**Written problem**
Quote the cloud lock-in discussion below in full, word for word.

**Source text**
## START

If you have a frivolous C-suite that will want to change cloud providers every 24 months depending on what discount they can negotiate on the golf course, yeah avoid lock-in.

Everyone else? Throw that word out from your vocabulary, and embrace the idiomatic capabilities of your cloud vendor.


I'd expand on that a little: 'lock-in' is not always what people think it is. Having all your 'stuff' in a binary database of an unknown format that only the vendor can read/write would be a lock-in, or if it's a known format but you don't have access to it.

If you have access to all the details of your systems you can always 'go elsewhere' but it becomes a matter of cost, knowledge and time. The balance is how much you want to spend on those, and what it gives you in return.

As an anecdote: I and the teams I manage avoid CDKs like the plague, they end up a version of IaC self-lock-in that makes it nearly impossible to integrate between vendors. Using tools like Terraform or perhaps Ansible or SaltStack (or Idem) still means you write your abstractions against a specific provider, but the code and data formats are standard enough that you can retain and re-use your knowledge and skills and depending on how much layering you apply you can reasonably easily migrate wherever you want to (from an infra perspective). Contents (unique data, that is) are always a different issue, even with full access you'll be thinking about egress cost. All of those issues are of course mostly annoying at scale, but that's also one of the reasons you'd go to AWS: for scaling options.

## END

Saved entries:
## START

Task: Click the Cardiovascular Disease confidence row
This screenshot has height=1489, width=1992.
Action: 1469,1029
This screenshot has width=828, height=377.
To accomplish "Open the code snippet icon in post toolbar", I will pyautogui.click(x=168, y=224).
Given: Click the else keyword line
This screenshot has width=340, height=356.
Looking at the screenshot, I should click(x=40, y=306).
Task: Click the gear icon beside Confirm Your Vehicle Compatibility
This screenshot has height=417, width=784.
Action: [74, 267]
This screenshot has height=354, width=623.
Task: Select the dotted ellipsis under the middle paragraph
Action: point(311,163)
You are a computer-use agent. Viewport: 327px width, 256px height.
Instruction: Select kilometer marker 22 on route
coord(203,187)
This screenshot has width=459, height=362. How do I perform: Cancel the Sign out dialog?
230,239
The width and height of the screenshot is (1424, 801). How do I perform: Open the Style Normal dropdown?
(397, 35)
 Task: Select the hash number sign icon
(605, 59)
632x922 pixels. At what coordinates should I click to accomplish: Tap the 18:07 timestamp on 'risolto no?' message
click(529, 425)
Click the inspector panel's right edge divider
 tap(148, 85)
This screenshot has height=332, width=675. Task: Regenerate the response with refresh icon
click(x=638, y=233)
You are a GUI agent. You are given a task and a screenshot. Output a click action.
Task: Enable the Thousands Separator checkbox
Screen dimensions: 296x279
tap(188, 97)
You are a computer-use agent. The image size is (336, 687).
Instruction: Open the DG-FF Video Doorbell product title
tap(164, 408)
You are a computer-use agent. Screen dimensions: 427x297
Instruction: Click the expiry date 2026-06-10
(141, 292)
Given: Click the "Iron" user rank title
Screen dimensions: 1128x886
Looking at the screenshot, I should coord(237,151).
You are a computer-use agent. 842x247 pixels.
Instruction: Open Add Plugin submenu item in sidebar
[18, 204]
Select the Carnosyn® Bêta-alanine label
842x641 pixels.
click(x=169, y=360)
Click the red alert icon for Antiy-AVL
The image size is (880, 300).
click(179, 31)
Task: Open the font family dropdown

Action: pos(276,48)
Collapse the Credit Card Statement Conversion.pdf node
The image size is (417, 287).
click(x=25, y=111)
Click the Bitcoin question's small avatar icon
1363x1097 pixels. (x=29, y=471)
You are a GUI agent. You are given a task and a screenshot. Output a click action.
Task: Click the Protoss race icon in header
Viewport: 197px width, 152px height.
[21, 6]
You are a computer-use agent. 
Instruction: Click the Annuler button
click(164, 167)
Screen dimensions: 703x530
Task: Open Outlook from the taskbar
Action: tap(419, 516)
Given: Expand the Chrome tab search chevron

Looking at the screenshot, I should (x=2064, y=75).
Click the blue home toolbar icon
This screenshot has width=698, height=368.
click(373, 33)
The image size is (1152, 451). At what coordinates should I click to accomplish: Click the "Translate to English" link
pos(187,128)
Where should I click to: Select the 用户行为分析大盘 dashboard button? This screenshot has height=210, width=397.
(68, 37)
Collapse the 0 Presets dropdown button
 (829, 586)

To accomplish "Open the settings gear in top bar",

## END

**Written response**
If you have a frivolous C-suite that will want to change cloud providers every 24 months depending on what discount they can negotiate on the golf course, yeah avoid lock-in.

Everyone else? Throw that word out from your vocabulary, and embrace the idiomatic capabilities of your cloud vendor.


I'd expand on that a little: 'lock-in' is not always what people think it is. Having all your 'stuff' in a binary database of an unknown format that only the vendor can read/write would be a lock-in, or if it's a known format but you don't have access to it.

If you have access to all the details of your systems you can always 'go elsewhere' but it becomes a matter of cost, knowledge and time. The balance is how much you want to spend on those, and what it gives you in return.

As an anecdote: I and the teams I manage avoid CDKs like the plague, they end up a version of IaC self-lock-in that makes it nearly impossible to integrate between vendors. Using tools like Terraform or perhaps Ansible or SaltStack (or Idem) still means you write your abstractions against a specific provider, but the code and data formats are standard enough that you can retain and re-use your knowledge and skills and depending on how much layering you apply you can reasonably easily migrate wherever you want to (from an infra perspective). Contents (unique data, that is) are always a different issue, even with full access you'll be thinking about egress cost. All of those issues are of course mostly annoying at scale, but that's also one of the reasons you'd go to AWS: for scaling options.